EM: Inpatient and Outpatient visits have two separate distinct payment systems. Making sure to follow the specific guidelines is very important. Making sure to capture the necessary information before it is billed to the insurance is imperative. Providing the necessary feedback to the Physicians is an essential process to lessen the need to perform audits frequently. For Inpatient admissions, I like to make sure that the condition being admitted for meets the criteria for inpatient care ensuring the proper DRG is reported. This is where the documentation must be properly documented in the patient's chart and properly coded as well. With the RAC auditors being able to review claims for the need of inpatient stays, it is important to educate physicians in medically necessary documentation. For the outpatient stays, following the OPPS (Outpatient Prospective Payment System) guidelines is crucial. OPPS has payment status indicators and their descriptions correlate to each CPT/HCPCS codes. As an auditor, learning the various payment status indicators and their definitions will help identify if services are being paid correctly
BCA: Once ICD-10 goes into effect do you think there will be a major loss in productivity when performing audits? If so, what do you think would be a better way for a physician's office to manage their practice?

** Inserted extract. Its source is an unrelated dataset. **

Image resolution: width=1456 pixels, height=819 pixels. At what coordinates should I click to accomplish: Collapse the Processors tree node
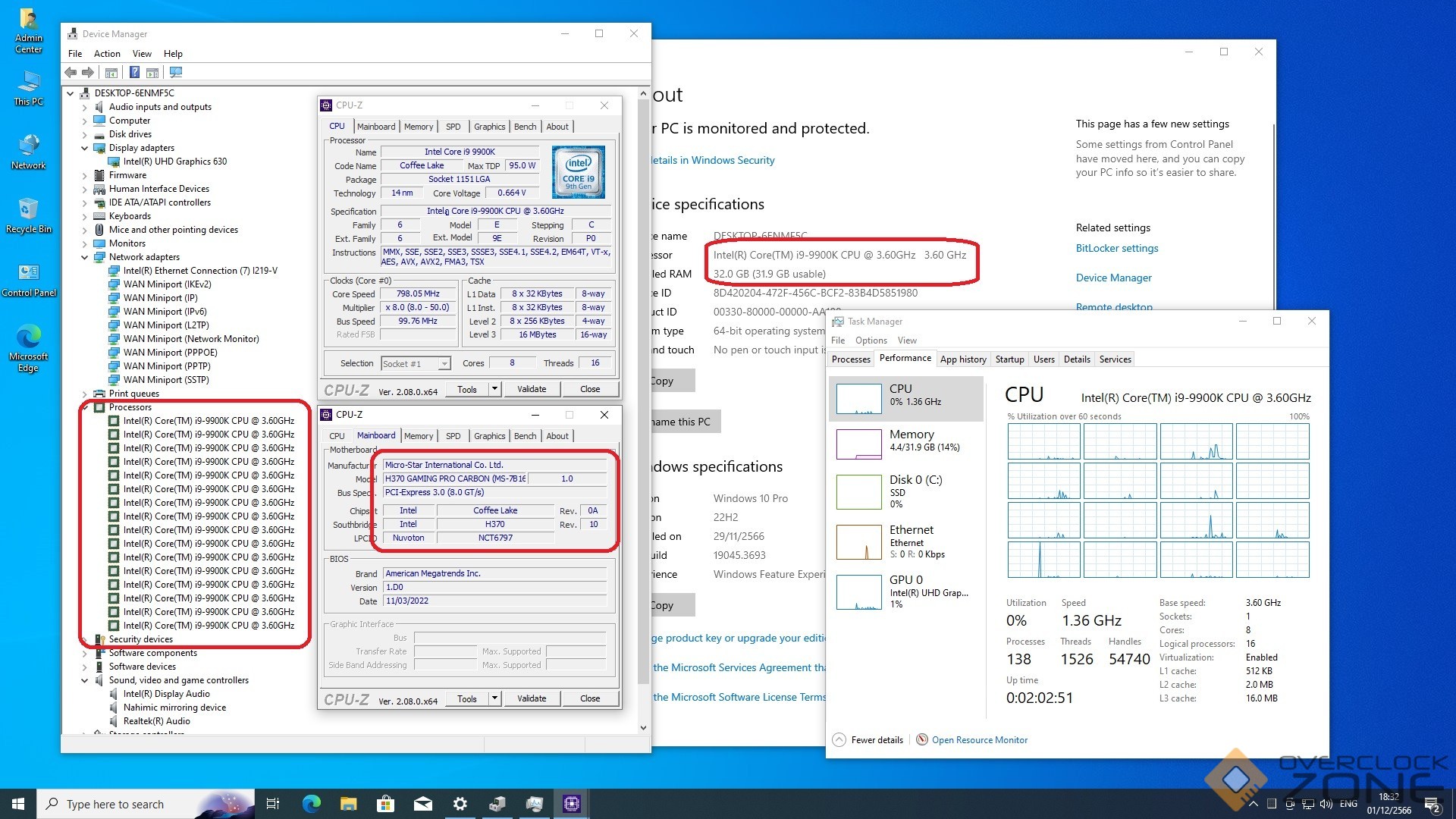point(85,408)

EM: Audits will always be a part of the coding process. This helps maintain compliance in all aspects and this process should be enforced when ICD-10 takes part. Written protocols need to be in place to help maintain an ongoing process. Maintaining a log of rebilled visits should be tracked and followed to review which CPT and ICD-10 codes are being denied and the reasons why. This eliminates denials and can be used as an educational source. Also, providing educational trainings on audit findings for Physicians and staff is a great way to review precise information that Physicians and staff need assistance with.

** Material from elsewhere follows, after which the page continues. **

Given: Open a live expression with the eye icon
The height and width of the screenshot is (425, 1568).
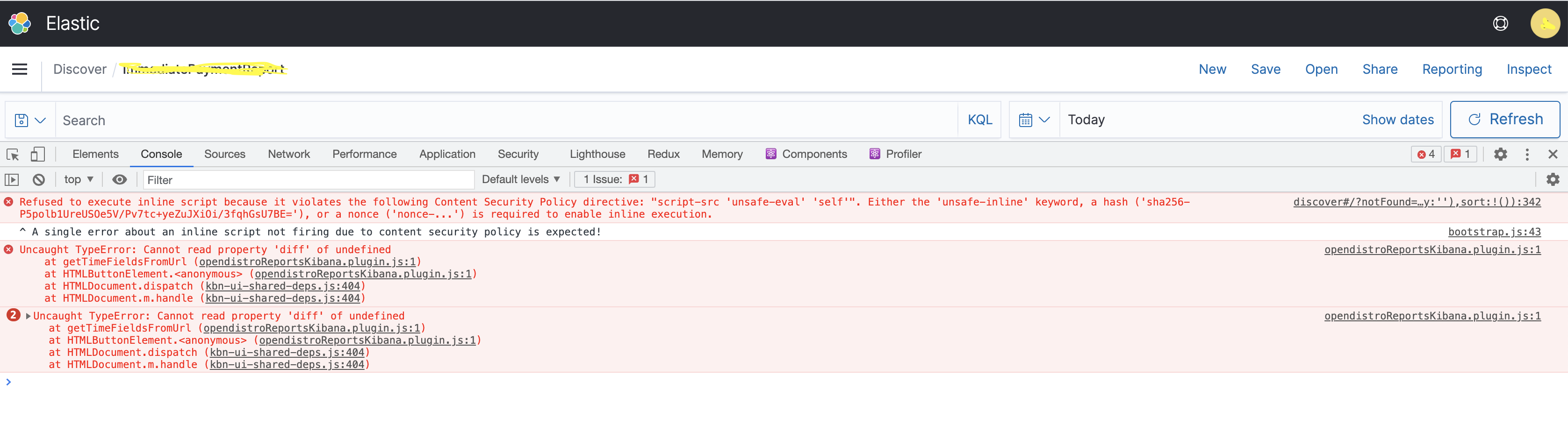Looking at the screenshot, I should [x=119, y=179].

BCA: With the implementation of ICD-10 in the U.S. the World Health Organization will be able to track information more correctly. In your opinion why is that important?
EM: It is important to track information correctly because this information is used to provide proper patient care. With ICD-10 in place there will be more specificity when reporting conditions. The outcome will be accurate treatment of conditions.
BCA: What kind of advice can you give our readers now that we are approaching ICD-10?
EM: Start becoming familiar with the ICD-10 code ranges. For example, if looking up an ICD-10 code for an eye condition, knowing that the condition will fall in the H code category will help eliminate the time spent looking for the code. Encoders will help us tremendously, but ultimately the ICD-10 book should be referred to for more specific codes that will lead us to the code also' combination codes and instructional notes. Ongoing education and training is necessary to ensure guidelines are understood and being followed.
BCA: Also do you have any advice to the people that are looking to obtain a career path like yours?
EM: My suggestion is to take the opportunity to learn something new when it is offered to you especially if you are a newly credentialed Coder. You never know what path it might lead you to.
BCA: Anything else?
EM: It is important to become certified in any field that you choose. In other words, learn a skill and master it!